According to USA Today:
Wall Street cheered as the Federal Reserve used a new word — "patient" — to basically let the market know that it isn't in a rush to hike short-term rates next year.
So, "patient" is the new buzzword. In other words, the Fed evidently ran out of patience with "considerable time."
But just how new are these buzzwords? They're not new at all. Consider this from the December 09, 2003 FOMC statement, for example.
However, with inflation quite low and resource use slack, the Committee believes that policy accommodation can be maintained for a considerable period.This "considerable period" language was also used in the August 12, September 16, and October 28 FOMC statements leading up to the December statement. The FF target rate at that time was 1%. Headline PCE inflation was running at about 2% (year-over-year), and the unemployment rate was about 5.5%.
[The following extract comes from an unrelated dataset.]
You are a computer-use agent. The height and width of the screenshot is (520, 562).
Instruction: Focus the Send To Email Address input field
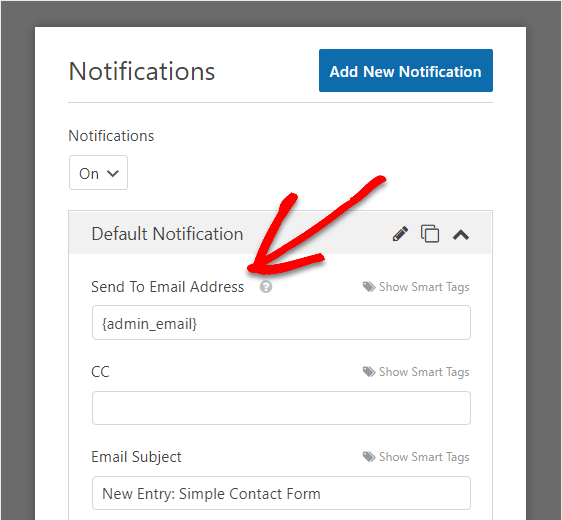tap(281, 323)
Then, at the next FOMC meeting, the Fed switched from "considerable period" to "patient." From the January 28, 2004 FOMC statement:
With inflation quite low and resource use slack, the Committee believes that it can be patient in removing its policy accommodation.Note that "inflation quite low" in January 2004 was 2%. The FOMC continued to express "patience" in its March 16 statement. In its May 4 statement, "patience" was replaced with:
At this juncture, with inflation low and resource use slack, the Committee believes that policy accommodation can be removed at a pace that is likely to be measured.Note that the "with inflation still low" statement now corresponds to PCE inflation running around 2.5%.
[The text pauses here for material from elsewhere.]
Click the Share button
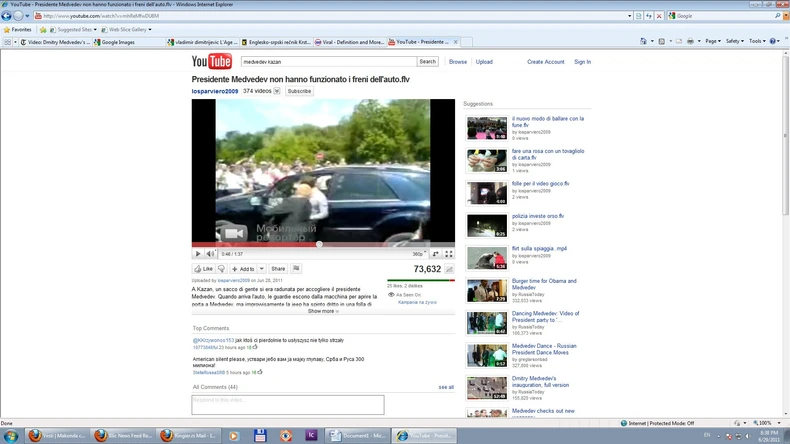 pyautogui.click(x=278, y=269)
It wasn't until the June 30 statement that the FOMC finally raised the FF target rate by 1/4%. And for the next 17 meetings, the FOMC raised its policy rate by 25 basis points.
Should the Fed at that time exhibited less patience, both in the the timing and pace of "lift off?" Certainly John Taylor seems to think so.
And what about the situation today? While the unemployment rate today (5.8%) is not far from where it was eleven years ago, the policy rate is at 1/4% (instead of 1%) and the PCE inflation rate is at 1.5% (instead of 2%). At the risk of oversimplifying, there are basically two views on the matter.
The dovish argument is that with inflation and inflation expectations low (relative to target) and unemployment still elevated somewhat, keeping the policy rate at its floor seems like the right thing to do right now. What this has to do with "considerable time" or "patience," I'm not sure. It is a state-contingent policy. (Adding "considerable time" or "patience" to the statement simply reveals the FOMC's own assessment of the probabilities associated with future states of the world.)
The hawkish argument is that the real economy is basically back to normal, that while inflation and inflation expectations are currently low, this is largely transitory. And in any case, the welfare cost/benefit of 1.5% inflation vs. 2% inflation is virtually nil. So, with inflation and unemployment at close to normal levels, why shouldn't the policy rate also start moving closer to normal levels? (There are also other concerns relating to low interest rates and financial instability--look at what happened the last time we had a "patient" Fed.)
Stay tuned, folks.
Yellen was asked about measured pace in the press conference. Her response was unequivocal: (paraphrasing) "no way, we learned the hard way not to do that". I was surprised that she was so adamant about it given that the economics jury is still out on whether measured pace contributed to the housing bubble (btw my chapter in David Beckworth's book argues otherwise).
ReplyDeleteOn the other hand, everything else Yellen said during the conference would have led the market to believe that measured pace is de facto policy. This is one explanation for why asset prices shot up. I wonder if the FOMC was pleased with this development. I suspect the market's stubborn optimism over Fed intentions is both a blessing and a curse for the Committee.